Dem Elternwillen ausgeliefert
Immer wieder gibt es Berichte wie den, der aktuell auf Spiegel online zu finden ist. Diesmal lautet der Titel Deutsche Schul-Boykotteure wollen Asyl in den USA:
“Der Fall sorgt für Aufsehen: Eine schwäbische Familie bibeltreuer Christen wollte ihre Kinder zu Hause unterrichten. Die Behörden verboten es, deshalb wanderte sie in die USA aus und beantragte Asyl als ‘politisch Verfolgte’. Ihre Unterstützer hetzen mit kruden Nazi-Parallelen gegen Deutschland.”
Auch die Süddeutsche berichtet: Flucht vor der Schulpflicht, ebenso die ZEIT: Schulpflicht ist richtig.
Jeder sollte “nach seiner Façon” selig werden dürfen, kein Thema – und es mag tatsächlich den einen oder anderen Fall geben, in dem Homeschooling (vorübergehend) tatsächlich die beste Lösung für ein Kind ist.

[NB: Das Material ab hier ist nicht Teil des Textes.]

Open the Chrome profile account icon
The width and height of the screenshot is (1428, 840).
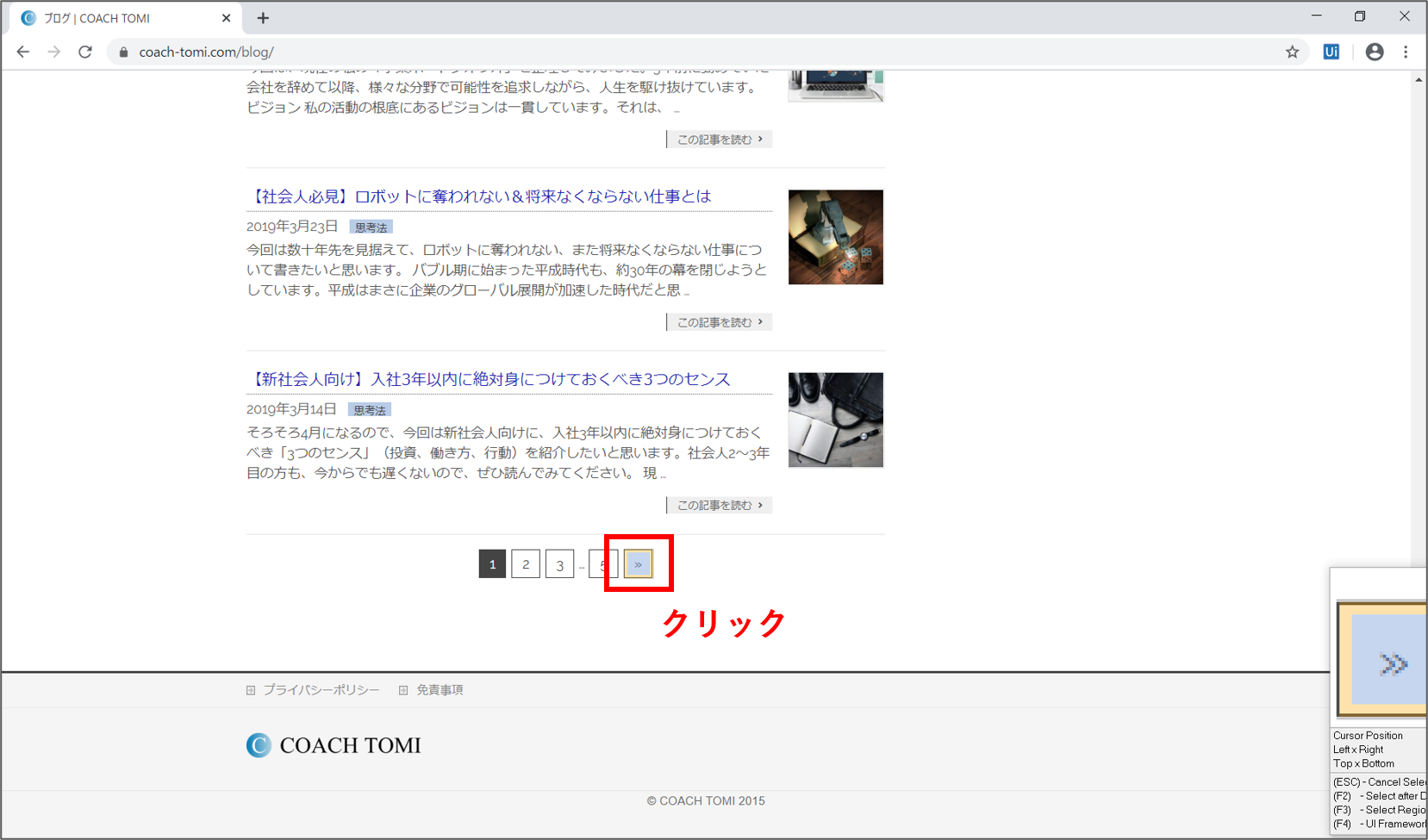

Auch in Hochbegabtenkreisen wird natürlich über “Unterricht zu Hause” diskutiert.
Mir bleibt das Ganze jedoch unsympathisch, daran hat sich nichts geändert (siehe hier).
Die Gefahr, dass Kindern die Auseinandersetzung mit der “bösen Welt draußen” versagt bleibt und sie auf Gedeih und Verderb dem – wie auch immer (ideologisch) geprägten – Willen ihrer Eltern komplett ausgeliefert sind, ist nicht zu unterschätzen.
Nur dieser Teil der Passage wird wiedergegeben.